● **TEXT PASSAGE**
====

"Those that say 'I have a meek and mild Savior for you, and if you don't like it you can burn forever...be tortured infinitely'...is the same whether they keep it to themselves or try to pass it on to someone else. A person who believes that is a wicked and delusional idiot...I decline to be spoken to in that tone of voice. I will not be told 'I have a supernatural offer for you, you can be redeemed if you believe just in me and if you don't like it you can be tortured forever'. I won't be talked to like that. That is the language of fascism and dictatorship. It's comforting to know that it is completely mythical..."I believe in evolution in the sense that a short-tempered man is the successor of a crybaby. As cowardly as the passage sounds (i.e. "I do not like the sound of that. It is scary and unfair, so not only will I deny it, I will also be intolerant of those who believe it."), it is an important argument that should not be shamefully discarded by apologists. I want to make it clear that although God is not limited to or from any way of spiritual conviction, generally, gone astray is prudence through ways of "in-your-face" evangelism as Hitchens so passionately despises. There is a potential degradation one feels having an absolute stranger propose various credenda. Though inadvertently, given is the implication that the listener is an ignorant heathen thus further influencing psychological bitterness - a more intense rejection of the actual message due to anger with the messenger (however, that most definitely depends on the listener and the context of the situation). On the contrary it is possible to speak a painful truth without that truth causing more pain than it must. In many cases such encounters are viable, but on the other hand there is considerable evidence of the harm done; for example, it is the formation of the severely anti-theistic hardened heart, which extends beyond mere atheism or agnosticism such as those like Hitchens himself.

====

Entries for pointing to words and elements
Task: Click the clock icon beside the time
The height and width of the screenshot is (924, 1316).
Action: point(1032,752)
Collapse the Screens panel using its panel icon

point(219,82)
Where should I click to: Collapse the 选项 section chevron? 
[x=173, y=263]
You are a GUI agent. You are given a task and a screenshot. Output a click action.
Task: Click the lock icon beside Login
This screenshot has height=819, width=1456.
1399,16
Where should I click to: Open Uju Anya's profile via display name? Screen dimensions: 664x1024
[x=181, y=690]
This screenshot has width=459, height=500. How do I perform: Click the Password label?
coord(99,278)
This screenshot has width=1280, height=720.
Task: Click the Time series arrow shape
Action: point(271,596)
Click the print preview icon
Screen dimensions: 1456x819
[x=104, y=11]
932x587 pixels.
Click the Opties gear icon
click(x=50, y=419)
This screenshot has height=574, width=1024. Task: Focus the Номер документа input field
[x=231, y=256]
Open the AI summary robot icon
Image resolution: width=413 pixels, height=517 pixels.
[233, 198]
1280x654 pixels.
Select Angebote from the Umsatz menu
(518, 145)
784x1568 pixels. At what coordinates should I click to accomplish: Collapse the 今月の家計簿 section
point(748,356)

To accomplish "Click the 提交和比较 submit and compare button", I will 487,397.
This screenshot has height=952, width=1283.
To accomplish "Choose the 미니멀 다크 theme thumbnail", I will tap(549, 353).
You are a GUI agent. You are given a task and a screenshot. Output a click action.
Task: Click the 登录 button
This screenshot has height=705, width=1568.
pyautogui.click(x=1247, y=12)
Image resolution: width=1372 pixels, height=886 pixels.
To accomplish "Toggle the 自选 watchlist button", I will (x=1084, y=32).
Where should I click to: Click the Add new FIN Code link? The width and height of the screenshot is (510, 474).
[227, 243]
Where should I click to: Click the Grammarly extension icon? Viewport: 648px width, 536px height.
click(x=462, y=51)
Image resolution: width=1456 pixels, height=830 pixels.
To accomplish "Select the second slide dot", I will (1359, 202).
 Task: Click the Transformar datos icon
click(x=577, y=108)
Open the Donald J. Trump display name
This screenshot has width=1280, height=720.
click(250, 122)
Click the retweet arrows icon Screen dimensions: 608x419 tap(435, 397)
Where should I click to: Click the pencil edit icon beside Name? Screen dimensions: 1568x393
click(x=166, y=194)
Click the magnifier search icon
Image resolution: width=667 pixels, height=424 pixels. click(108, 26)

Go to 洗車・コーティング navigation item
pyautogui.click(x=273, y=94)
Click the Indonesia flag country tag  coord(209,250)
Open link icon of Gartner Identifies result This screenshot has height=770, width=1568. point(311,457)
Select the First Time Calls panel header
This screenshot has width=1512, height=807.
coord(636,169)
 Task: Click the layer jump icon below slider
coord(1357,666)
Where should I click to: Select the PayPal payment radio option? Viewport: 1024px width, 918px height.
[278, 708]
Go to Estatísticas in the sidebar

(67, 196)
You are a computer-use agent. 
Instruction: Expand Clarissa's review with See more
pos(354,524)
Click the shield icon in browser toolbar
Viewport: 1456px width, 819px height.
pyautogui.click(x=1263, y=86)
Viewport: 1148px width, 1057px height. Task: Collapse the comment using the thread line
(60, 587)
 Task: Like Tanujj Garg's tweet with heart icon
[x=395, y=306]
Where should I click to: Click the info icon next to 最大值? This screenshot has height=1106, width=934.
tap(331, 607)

====

● **EXERCISE TASKS**
1. According to the evangelism passage, why can having a stranger press beliefs on a listener lead that listener to reject the message more strongly? Answer in one to three sentences.
2. Write a continuation of the evangelism passage, starting right after its final sentence.
The data above have no connection to the evangelism passage.

● **EXPECTED RESULTS**
1. Being approached by an absolute stranger proposing beliefs can make the listener feel degraded, since it implies that the listener is an ignorant heathen. That deepens the listener's bitterness, so anger at the messenger turns into a stronger rejection of the message itself.

2.
Many people in a rather reckless context claim to "just tell it like it is". In actuality, nobody really stresses what one says so much as the motive behind what one says; hence, he is merely blowing hot air and detracting from "what is". I am aware that many are familiar with the frequented quotation by author Brennan Manning, "The greatest single cause of atheism in the world today is Christians..." In a social sense rather than spiritual sense, the Manning quotation is indeed rather valuable due to a certain tendency of "holy condescension" and, equally important, irresponsible Christianity. Lamentably have theists attempted to justify reckless misrepresentation of God and the collective body of believers while further ignoring such a sincere observation; yet the separations within the Christian community that are birthed from a plethora of causes, ranging from moral and theological disagreements to social and political wars, are ways in which the atheist will contest the validity of theism. While disagreements are inevitable, would not the representation of a unified body of Christ prevail when as consistent as possible? John 15:20 must remain in the heart of the believer, "Remember the words I spoke to you: 'No servant is greater than his master.' If they persecuted me, they will persecute you also. If they obeyed my teaching, they will obey yours also," but secondly one must also remember the great distinction between luxuriating in destruction and adjusting for construction. It is written that there is a number of individuals ready to yield just as there are hardened hearts, and the preservation of the good is certainly worth one's effort.
Is this truly "humanistic theology" that I am speaking of, in the sense of making an appeal to man before an appeal to God, or merely open arms for a brother's ambiguous pleas of bewilderment? First, let me explain. The simple notion that faith is the divine, objective truth makes it inherently far from humanistic theology regardless of the means in which the message is communicated. However, this is not an indication that it cannot be improperly communicated (e.g. violent extremism). Is one not given ears to hear his brother's responses in order to effectively communicate with him? "He who has ears, let him ear" (Matthew 11:15): The passage is frequently projected onto the non-believer, yet it equally applies to the believer. As social beings, one is designed to learn by acknowledgment of countless sources including perspectives of the non-believer. If otherwise, would not God be inhibited from using other media to speak to those that faithfully perceive his full presence? He is quite unpredictable and has once used something as illogical as a burning bush on Mount Sinai to send a message (Exodus 3). One's holiness is neither a component of stubborn arrogance nor a form of communicative rejection. Instead, great components of communicating the divine truth are the fruits of the Spirit.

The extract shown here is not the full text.